The anterior bundle of the MCL complex is the primary restraint and stabilizer to valgus stress of the elbow. The anterior bundle is functionally composed of anterior and posterior bands that provide a reciprocal function in resisting valgus stress through the range of flexion–extension motion. Valgus stress is generated at the elbow during throwing maneuvers in baseball, softball, football, tennis serving, and volleyball spiking. The calculated valgus torque during the acceleration phase of throwing is 64 N m, and more than 60 N m with the tennis serve. These estimated forces exceed the known ultimate tensile strength of cadaveric MCL specimens (33 N m). Thus the MCL is at risk for injury from these repetitive forces.

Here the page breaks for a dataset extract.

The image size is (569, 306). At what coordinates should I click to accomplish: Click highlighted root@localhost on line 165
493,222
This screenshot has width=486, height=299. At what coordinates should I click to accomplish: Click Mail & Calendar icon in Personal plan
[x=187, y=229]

A cadaver model demonstrated the flexor carpi ulnaris (FCU) as the primary dynamic contributor to valgus stability in the elbow and the flexor digitorum superficialis as a secondary stabilizer. The fibers of the FCU are intimately attached to the origin of the medial epicondyle and optimally positioned to provide support directly in line with the MCL. Clinical electromyographic analysis has demonstrated decreased forearm flexor muscle activity in pitchers with MCL insufficiency, further suggesting the role of dynamic muscle contribution to elbow instability. The importance of the forearm flexor muscles is appreciated by several investigators advocating limiting dissection of the flexor-pronator mass during reconstruction of the MCL, with evidence suggesting improved clinical outcomes. Hence, the muscular dynamic stability to the medial elbow is essential and must be included in rehabilitation programs, and morbidity from surgical techniques must be minimized.

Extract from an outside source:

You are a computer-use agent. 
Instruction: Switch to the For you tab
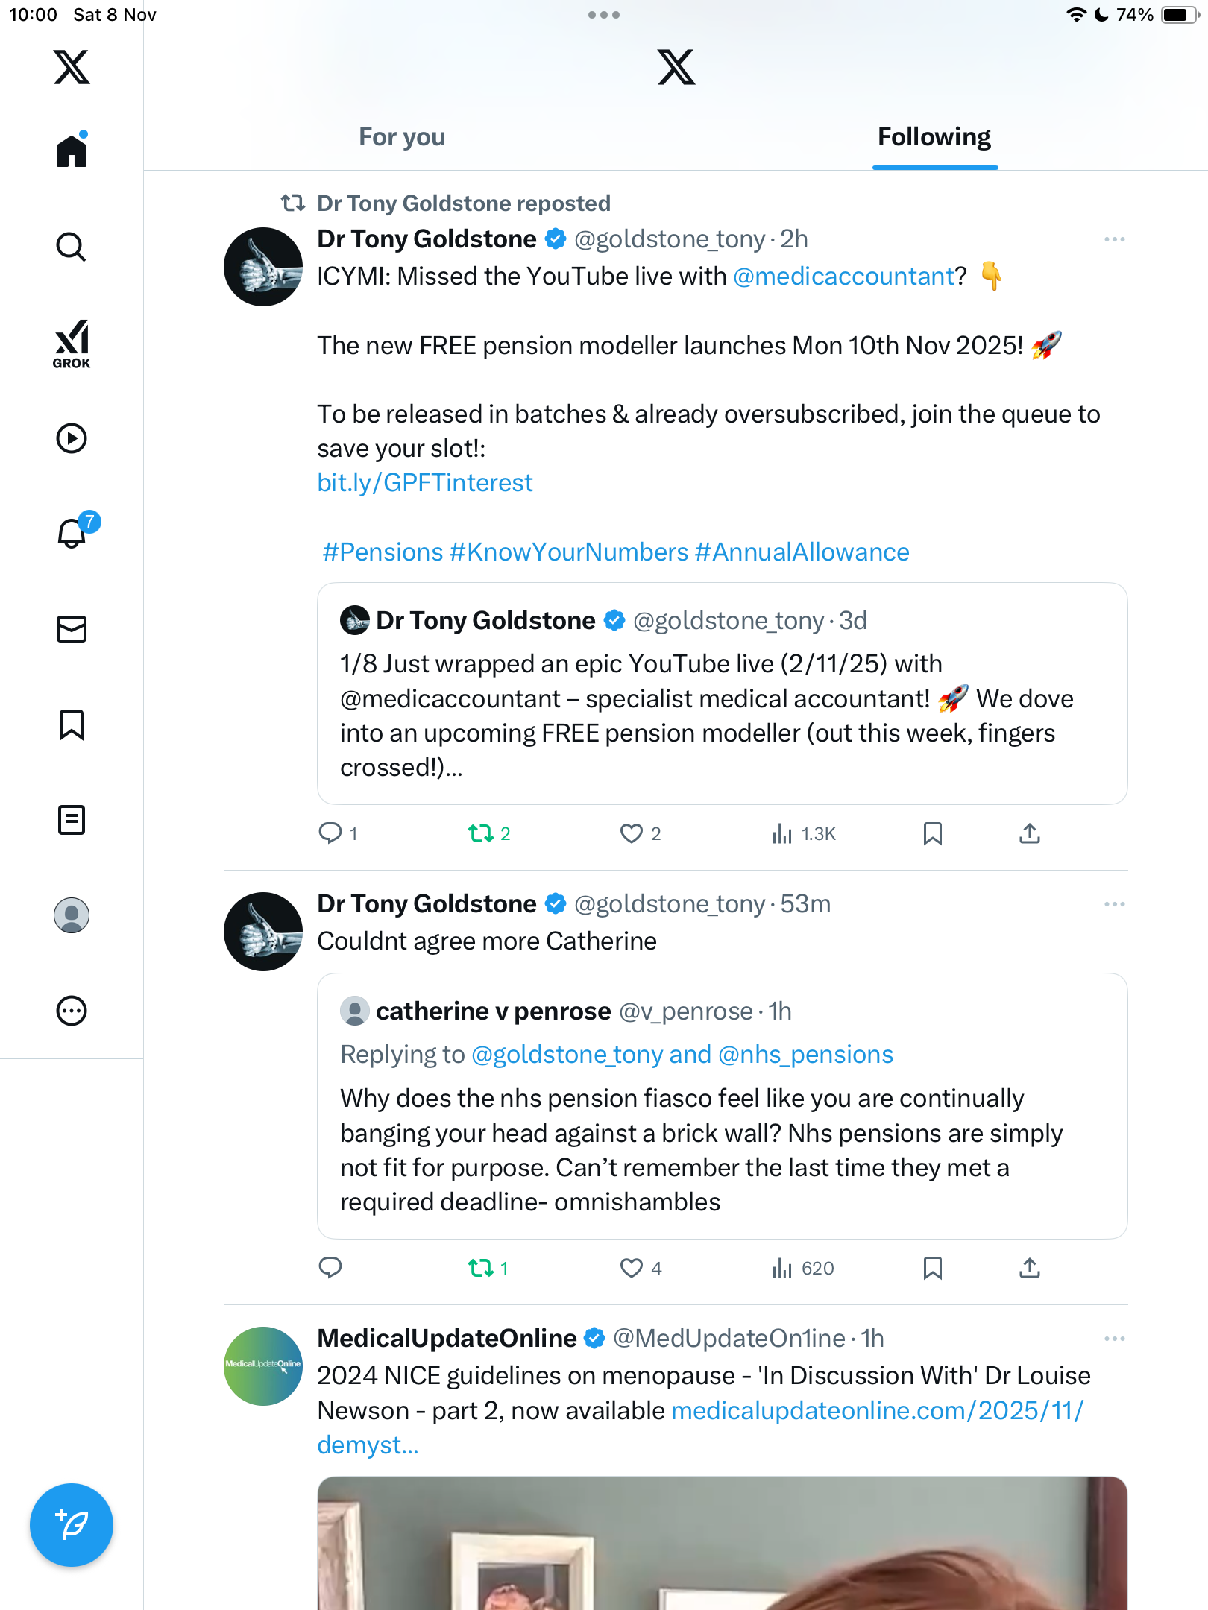tap(402, 137)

The bony articulations of the posterior compartment of the elbow share an intricate relationship with the soft tissue MCL, and this dynamic is vital in the pathophysiology of valgus instability. Andrews and Timmerman reported a series of professional baseball players who underwent olecranon debridement, where 25% developed valgus instability and eventually required MCL reconstruction. This observation suggests that both the olecranon and the MCL contribute to valgus stability. Similarly, a biomechanical study of sequential partial resection of the posteromedial aspect of the olecranon demonstrated a stepwise increase in elbow valgus angulation. Kamineni et al. also confirmed in a cadaver model that strain in the MCL is increased with increasing posteromedial olecranon resection beyond 3 mm. These studies suggest that aggressive olecranon resection may place the MCL at risk for future injury. A complementary concept suggests that subtle valgus instability may lead to posteromedial osteophyte formation. MCL injury simulated in a cadaver model results in contact alterations in the posterior compartment of the elbow that leads to osteophyte formation. This suggests that patients with posteromedial impingement pain, or valgus extension overloaded (VEO) syndrome, should be critically evaluated for underlying MCL pathology.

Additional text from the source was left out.